Sorria, está a ser filmado

O Conselho de Ministros apreciou, esta Quarta-feira, uma Proposta de Lei de Videovigilância, que estabelece a instalação e utilização de câmaras de vigilância em pontos críticos previamente identificados pelas autoridades policiais. Até aqui tudo bem, é pela segurança de todos. Mas há questões que se impõem: o que são pontos críticos? E as políticas sociais para os evitar ou resolver? Veja-se a questão da falta de iluminação pública, propiciadora do crime, estamos todos num ponto crítico gigantesco.

Por outro lado, onde fica a sociedade na discussão de assunto tão importante, porquanto interfere directamente com os direitos das pessoas à privacidade e recato ainda que em espaços públicos?

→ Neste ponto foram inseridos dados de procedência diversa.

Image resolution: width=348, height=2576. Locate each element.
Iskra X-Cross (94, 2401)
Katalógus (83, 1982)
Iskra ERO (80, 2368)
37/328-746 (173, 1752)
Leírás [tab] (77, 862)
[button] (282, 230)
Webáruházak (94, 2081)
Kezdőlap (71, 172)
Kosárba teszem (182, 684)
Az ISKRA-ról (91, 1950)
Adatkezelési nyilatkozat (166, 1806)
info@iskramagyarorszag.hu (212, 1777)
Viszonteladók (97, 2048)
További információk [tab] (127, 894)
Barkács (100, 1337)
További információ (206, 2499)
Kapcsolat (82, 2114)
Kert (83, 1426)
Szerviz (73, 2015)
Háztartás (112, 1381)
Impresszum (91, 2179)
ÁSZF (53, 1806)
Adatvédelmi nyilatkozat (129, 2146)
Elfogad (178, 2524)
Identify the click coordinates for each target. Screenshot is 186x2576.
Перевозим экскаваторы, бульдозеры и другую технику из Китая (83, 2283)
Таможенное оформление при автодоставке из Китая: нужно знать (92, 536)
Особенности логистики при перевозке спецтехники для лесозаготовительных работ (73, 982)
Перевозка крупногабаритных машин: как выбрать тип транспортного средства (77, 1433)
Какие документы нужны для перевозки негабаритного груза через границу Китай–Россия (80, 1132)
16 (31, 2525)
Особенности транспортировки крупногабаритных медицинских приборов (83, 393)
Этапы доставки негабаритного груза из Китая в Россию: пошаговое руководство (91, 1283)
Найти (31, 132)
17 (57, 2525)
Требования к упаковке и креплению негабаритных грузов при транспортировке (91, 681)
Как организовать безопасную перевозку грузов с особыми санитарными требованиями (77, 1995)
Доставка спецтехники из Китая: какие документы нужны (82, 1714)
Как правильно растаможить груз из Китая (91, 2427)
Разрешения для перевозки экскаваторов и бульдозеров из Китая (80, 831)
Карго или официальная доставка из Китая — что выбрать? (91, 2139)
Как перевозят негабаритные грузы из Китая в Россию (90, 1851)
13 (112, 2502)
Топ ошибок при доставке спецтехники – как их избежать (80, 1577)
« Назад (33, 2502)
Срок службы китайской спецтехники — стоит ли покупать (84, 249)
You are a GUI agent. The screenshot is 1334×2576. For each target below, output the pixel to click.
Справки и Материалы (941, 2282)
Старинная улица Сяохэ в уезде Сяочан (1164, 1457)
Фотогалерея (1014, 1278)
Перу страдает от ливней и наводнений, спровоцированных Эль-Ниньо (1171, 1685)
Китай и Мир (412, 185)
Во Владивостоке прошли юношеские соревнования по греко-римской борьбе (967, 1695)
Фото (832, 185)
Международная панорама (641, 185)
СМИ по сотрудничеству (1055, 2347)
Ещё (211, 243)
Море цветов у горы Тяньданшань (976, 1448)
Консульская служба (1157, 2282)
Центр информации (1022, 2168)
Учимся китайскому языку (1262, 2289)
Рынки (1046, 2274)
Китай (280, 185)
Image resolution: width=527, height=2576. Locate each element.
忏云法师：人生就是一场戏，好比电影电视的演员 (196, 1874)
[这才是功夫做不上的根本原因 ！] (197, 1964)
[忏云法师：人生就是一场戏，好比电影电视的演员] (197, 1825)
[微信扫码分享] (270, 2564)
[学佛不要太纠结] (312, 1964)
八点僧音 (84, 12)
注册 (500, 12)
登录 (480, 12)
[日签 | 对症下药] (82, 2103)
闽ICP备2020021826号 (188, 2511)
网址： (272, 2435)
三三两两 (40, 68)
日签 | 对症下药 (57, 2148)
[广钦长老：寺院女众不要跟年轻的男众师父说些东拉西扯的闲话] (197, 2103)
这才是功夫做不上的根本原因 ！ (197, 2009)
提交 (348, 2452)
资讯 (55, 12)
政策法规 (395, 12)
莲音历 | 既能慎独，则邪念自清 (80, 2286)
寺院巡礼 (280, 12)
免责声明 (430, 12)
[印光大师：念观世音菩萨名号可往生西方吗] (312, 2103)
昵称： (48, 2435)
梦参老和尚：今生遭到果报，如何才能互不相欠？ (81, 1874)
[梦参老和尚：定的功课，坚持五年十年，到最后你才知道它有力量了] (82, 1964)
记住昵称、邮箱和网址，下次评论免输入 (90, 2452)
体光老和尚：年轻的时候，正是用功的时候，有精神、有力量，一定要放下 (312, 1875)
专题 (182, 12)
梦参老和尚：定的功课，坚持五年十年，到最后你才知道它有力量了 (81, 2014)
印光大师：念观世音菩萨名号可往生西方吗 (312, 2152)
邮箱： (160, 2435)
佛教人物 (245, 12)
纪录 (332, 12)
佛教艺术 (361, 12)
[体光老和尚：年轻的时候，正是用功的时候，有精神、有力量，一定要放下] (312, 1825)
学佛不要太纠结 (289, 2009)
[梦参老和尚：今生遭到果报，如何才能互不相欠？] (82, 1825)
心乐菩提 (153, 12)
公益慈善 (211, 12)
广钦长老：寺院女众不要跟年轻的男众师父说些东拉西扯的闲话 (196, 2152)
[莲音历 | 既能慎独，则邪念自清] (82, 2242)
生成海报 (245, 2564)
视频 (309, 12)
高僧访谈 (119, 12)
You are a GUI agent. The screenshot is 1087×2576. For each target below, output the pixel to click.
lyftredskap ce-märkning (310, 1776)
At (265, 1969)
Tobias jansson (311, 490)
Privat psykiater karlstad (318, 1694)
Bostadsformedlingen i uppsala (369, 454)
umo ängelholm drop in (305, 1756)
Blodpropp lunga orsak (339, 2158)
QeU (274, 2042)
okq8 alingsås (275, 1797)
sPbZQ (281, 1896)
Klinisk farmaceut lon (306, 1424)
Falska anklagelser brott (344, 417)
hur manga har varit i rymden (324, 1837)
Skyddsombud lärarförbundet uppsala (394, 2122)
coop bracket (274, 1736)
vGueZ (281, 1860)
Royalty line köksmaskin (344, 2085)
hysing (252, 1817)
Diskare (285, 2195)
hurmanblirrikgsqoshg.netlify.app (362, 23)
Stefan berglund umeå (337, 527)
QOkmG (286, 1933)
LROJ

E como poderá a sociedade vigiar o cumprimento da lei e o uso da videovigilância extrictamente para questões de segurança colectiva?

O assunto é bem mais sério do que aquilo que mostra, aliás, ainda há a memória do mau uso que um agente da Polícia Nacional fez de imagens obtidas com a intrusão na privacidade de um casal, dentro do seu automóvel e as publicou nas redes sociais. Este é um assunto para o qual se deve prestar a maior atenção e colaboração, todos queremos estar mais seguros, é claro, mas tenho dúvidas que todos estejamos dispostos a abdicar da nossa privacidade e deixarmo- nos vigiar pelo Estado. Pior ainda se não tivermos mecanismos que nos defendam contra o mau uso de tal vigilância, contra possíveis abusos das instituições e agentes do Estado ou do Governo.

A vigilância electrónica é debatida em muitos países do mundo, nos Estados Unidos da América há Estados que, por exemplo, proibiram os mecanismos de identifi cação facial electrónica por parte da Polícia. A liberdade e os direitos do cidadão acima de tudo. Mas nós, aqui, bem, distraímonos com outras coisas, correndo o risco de um dia acordarmos num Estado altamente securitário e com os nossos direitos sequestrados.